In 10 career games with Pittsburgh, Johnson has two goals, three assists, seven PIM and a minus-1 rating.
Johnson was part of the AHL contingent that filled out the depleted Pittsburgh roster through much of the later half of the season, and was himself knocked out of action with a concussion, one of four concussions Penguins' players endured this year.
In 61 games with Wilkes-Barre in 2010-11, Johnson notched 31 points (14-17) with 30 PIM and a plus-19 rating.
He didn't appear in any playoff action. This is something the NHL should look at:
Due to a rule inconsistency between the leagues, players injured at the NHL level aren't allowed to be sent down due to injury. Players not on an AHL roster after a certain date aren't able to participate in the Calder Cup tournament.
Johnson's concussion kept him from being able to be returned in time for the playoff eligibility deadline, and he sat out the end of the season in Pittsburgh, healthy but without a roster spot.

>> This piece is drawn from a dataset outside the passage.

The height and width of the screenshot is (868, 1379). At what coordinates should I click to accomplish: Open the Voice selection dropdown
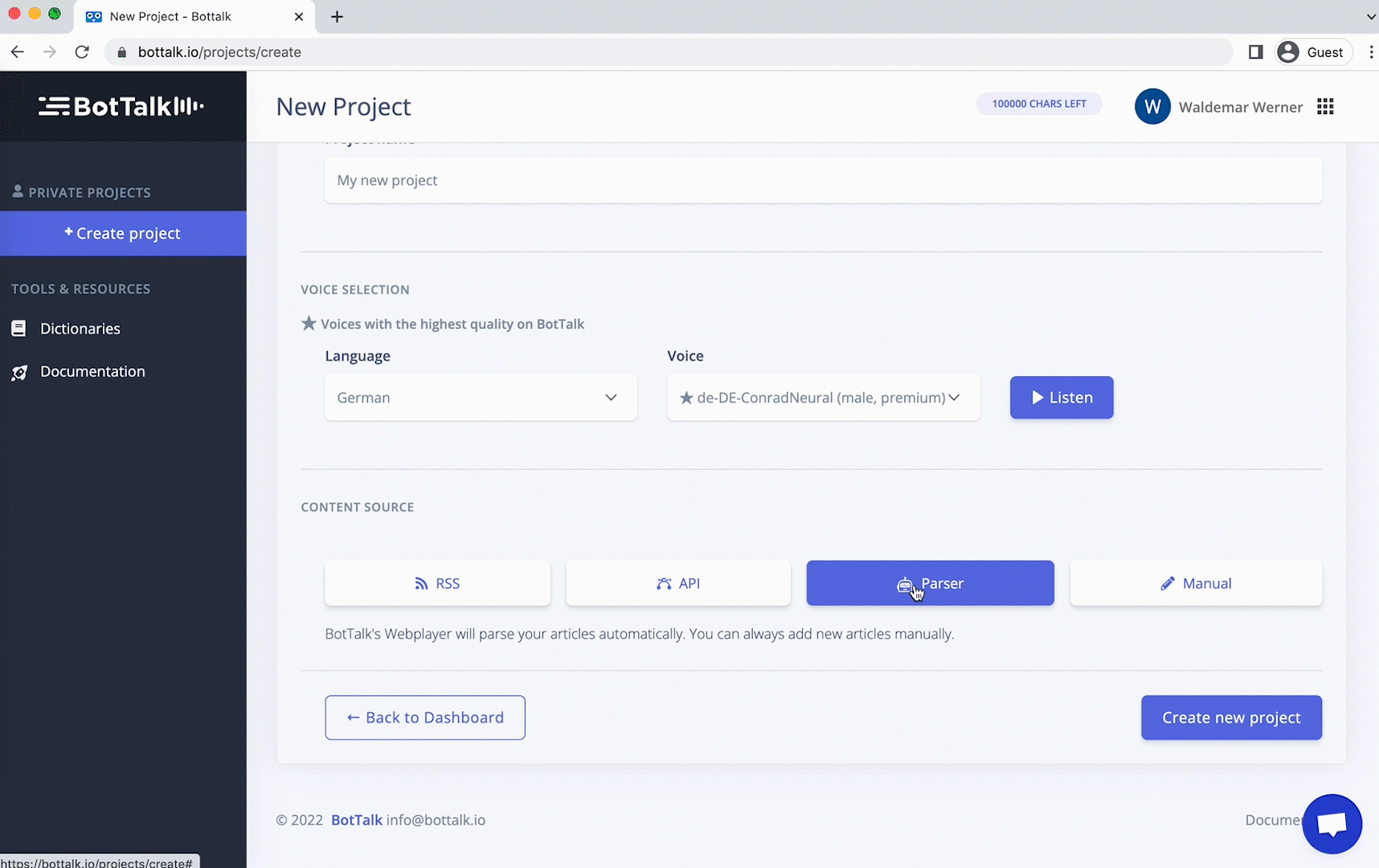click(x=823, y=398)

The Yossarian Rule also kept Eric Tangradi from returning to Wilkes-Barre, though he saw some time in the postseason.
The Penguins are extremely thin at right wing, and stand to lose some of their current right wingers to free agency. Johnson showed potential in his time with the Pens and some chemistry alongside Evgeni Malkin.
Depending on how the rest of the team's free agents shake out, Johnson may be retained as a full-time NHLer, one the Penguins can sign for a relative bargain.